Thursday, November 16, 2006

Don't Fence Me In

Jacobs, in discussing the nature of physical borders in cities, notes, "Often borders are thought of as passive objects, or matter-of-factly just as edges. However, a border exerts an active influence."(257) In Naylor's, "The Women of Brewster Place", a wall had been erected by the city council that separated the buildings of Brewster Place from the propserous street that it was adjacent to. The wall not only served as a physical reminder to the residents of the community that they were "walled-off" from the city, or in other words not considered an integral concern by the city council or its citizens; the wall actually led Brewster Place's residents to believe the sentiment that they were not worthy of the same respect or concern as the citizens of the more economically successful areas of the city, illustarting the power of the influence of such borders.

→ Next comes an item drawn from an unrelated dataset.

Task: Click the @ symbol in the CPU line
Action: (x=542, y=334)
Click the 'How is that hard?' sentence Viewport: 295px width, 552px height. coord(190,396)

Jacobs says that the process of phasing a street out from the main-stream of the action in the city is a gradual process, "Consequently, the street that adjoins a border is a terminus of generalized use. If this street, which is the end of the line for people in the area of the ordinary city, also get little or no use from people inside the single-use, border-framing territory, it is bound to be a deadened place, with scant users. This deadness can have further reprecussions."(259) Naylor described the community of Brewster Place as an originally ambitious project. However, as it fell into disrepair, and was consequently separated from the city by a large brick wall, the sentiment of the community changed as well; its own members regarded certain alleys as "trouble-spots", and avoided them rather than confronting them. These alleys, left untouched, became the breeding ground for the "hoodlums" of the area. It took a horrific event, the raping of an innocent woman, then subsequently the death of innocent man, to awaken the people of the community from their lulled succession to the treatment they had been enduring (or perhaps lack of treatment, as they had been effectively ignored by their own city).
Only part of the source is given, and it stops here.